Auditores estaduais de controle externo do TCE-MS conheceram hoje a parte prática da metodologia utilizada na Auditoria Operacional que avaliou a suscetibilidade a fraude e a corrupção das organizações públicas de Mato Grosso do Sul. O trabalho foi apresentado pelo auditor da Corte de Contas do Estado, José Ricardo Paniagua Justino, no auditório da Escoex, na manhã desta terça-feira, 9 de julho, durante a segunda etapa do evento “Auditorias Transformadoras”, que aborda os principais aspectos que levam uma auditoria a ser considerada transformadora.

A auditoria operacional é fruto de um acordo de cooperação técnica celebrado entre o TCE-MS e o Tribunal de Contas da União, em 2017, para o levantamento de todas as medidas preventivas e o código de ética adotado pelos órgãos passando pelas formas de prevenção, detecção, investigação, correção e monitoramento dos problemas. Todo o trabalho foi desenvolvido em parceria com a Controladoria Geral da União, Controladoria Geral do Estado e Controladoria Geral do Município de Campo Grande.


“Os resultados da fraude e da corrupção todo mundo já conhece, o levantamento da percepção a gente já tem também na transparência internacional, mas agora, com esse trabalho, nós temos a raiz do problema. A gente procurou ver as fragilidades das organizações públicas frente à fraude e corrupção. Se a gente combater essa fragilidade, conseguimos mitigar e diminuir esses casos. Auditoria transformadora não acaba no relatório, ela vai além, ela quer resultados que transformem a realidade”, explicou José Ricardo.

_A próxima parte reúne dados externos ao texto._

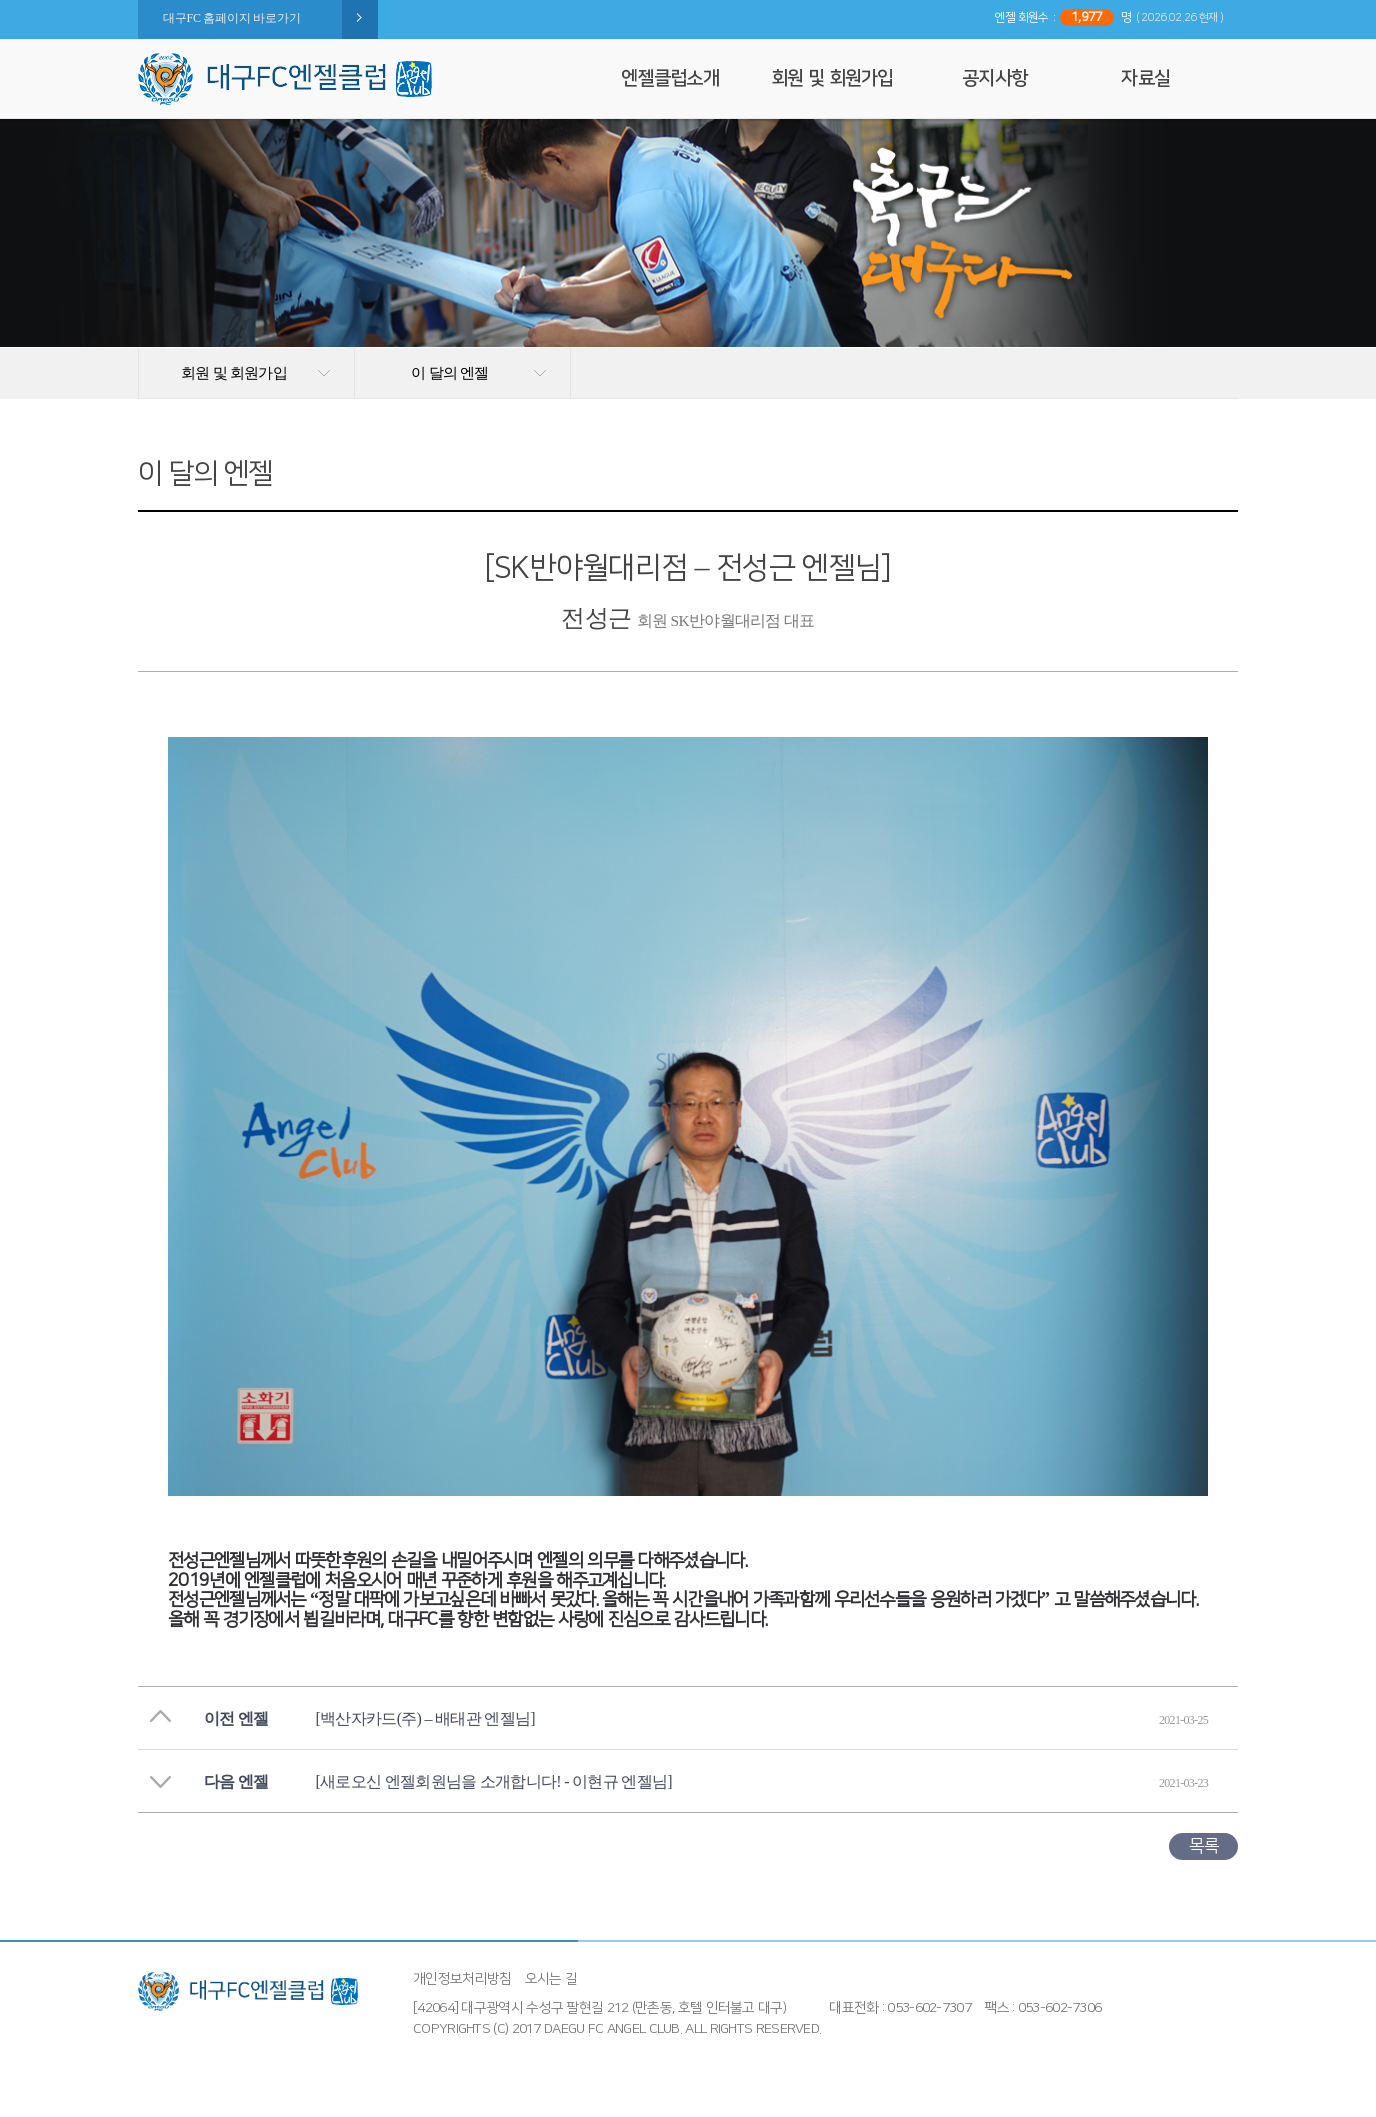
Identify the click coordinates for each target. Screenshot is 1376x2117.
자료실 (1145, 78)
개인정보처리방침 (462, 1979)
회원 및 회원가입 (832, 78)
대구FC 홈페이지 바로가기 (231, 18)
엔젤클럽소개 (670, 78)
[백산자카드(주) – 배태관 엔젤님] (425, 1718)
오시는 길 (551, 1979)
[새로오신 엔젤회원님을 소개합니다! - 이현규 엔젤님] (494, 1781)
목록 (1203, 1846)
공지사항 (994, 78)
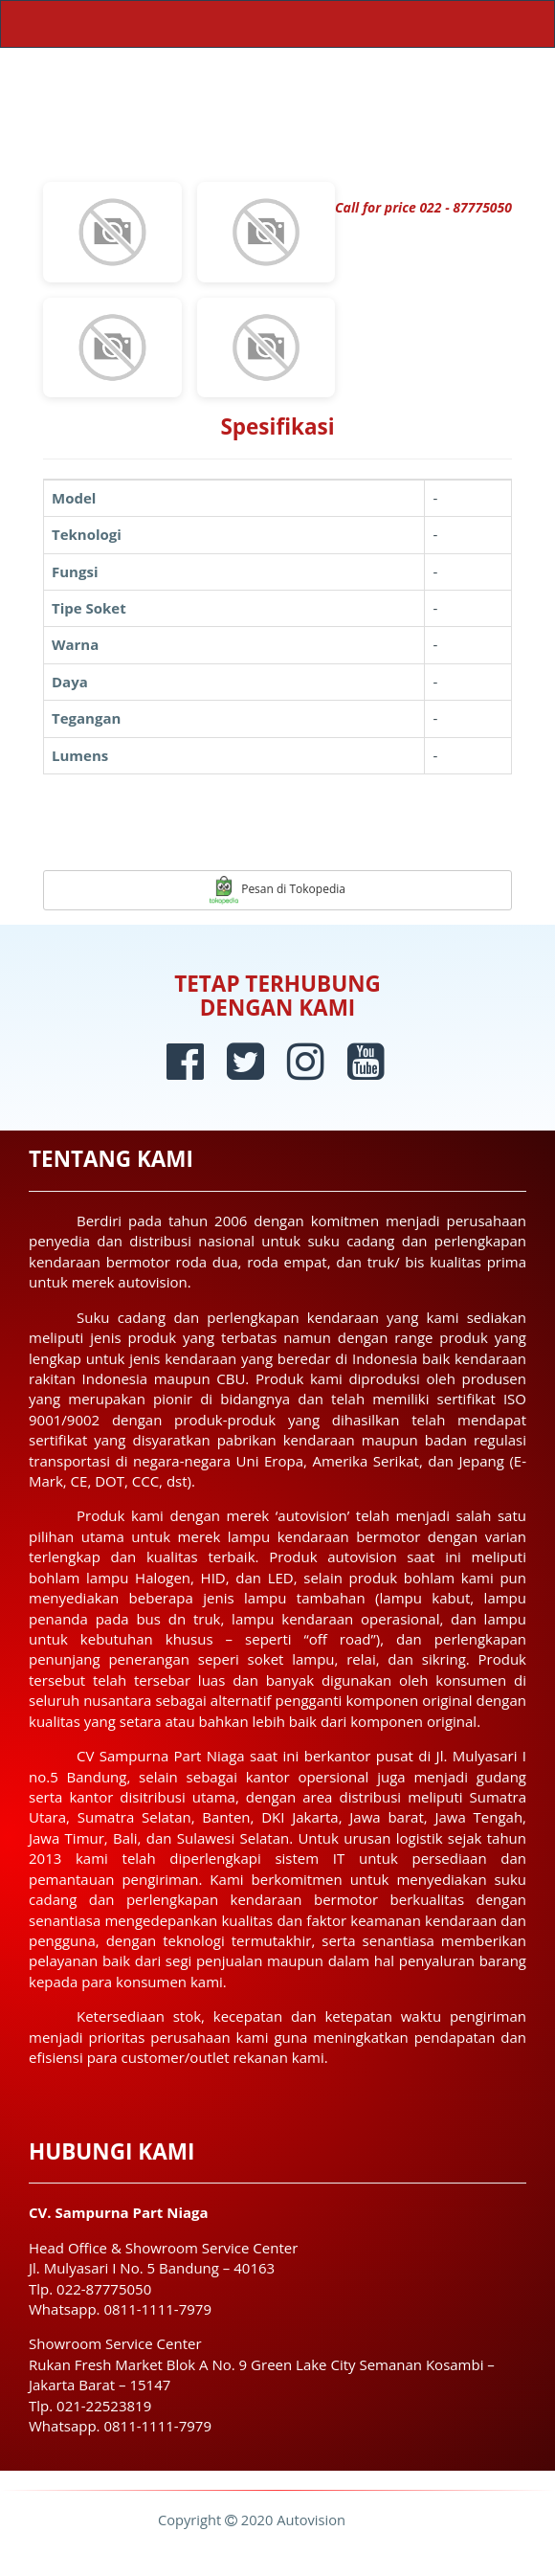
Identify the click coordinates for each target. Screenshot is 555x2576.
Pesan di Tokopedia (277, 890)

Na apresentação, o auditor mostrou números do Instituto Brasileiro de Planejamento e Tributação que mostram o impacto da corrupção e da fraude na vida da população. Segundo José Ricardo, o brasileiro trabalha 29 dias para pagar a corrupção. Hoje o Brasil apresenta nota 35, a pior nota no IPC (índice de percepção da corrupção) desde 2012, passando da 96º para a 105º posição no ranking da transparência internacional.


Na primeira etapa do diálogo sobre “Auditorias Transformadoras”, realizada em abril deste ano, o secretário de controle do Tribunal de Contas da União no MS, Tiago Modesto Carneiro Costa, apontou os pontos relevantes para a realização de auditoria transformadora, aquela que consegue obter resultados diante de um problema governamental sério que atinge a população, consegue agregar valores à administração pública e mudar realidades. “Uma auditoria de excelência começa pela boa escolha do tema e termina quando se tem persistência na mudança do diagnóstico que a gente fez lá no início e que é manifestado pelos Tribunais pelo acórdão. Mas isso é só o começo; depois é preciso trabalhar firme para mudar a realidade encontrada. Assim que a gente faz transformação.”

Todo o trabalho desenvolvido aqui no Estado vai ser compartilhado com os demais Tribunais de Contas do País.

IPC - Transparência Internacional

O Índice de Percepção da Corrupção (IPC) é a mais duradoura e abrangente ferramenta de medição da corrupção no mundo. Ela existe desde 1995 e reúne resultados de 180 países e territórios. A pontuação indica o nível percebido de corrupção no setor público numa escala de 0 a 100, em que 0 significa que o país é considerado altamente corrupto e 100 significa que o país é considerado muito íntegro.

A Transparência Internacional é uma organização não governamental internacional, fundada em março de 1993, que luta por um mundo no qual governos, empresas, a sociedade civil e a vida das pessoas sejam livres de corrupção.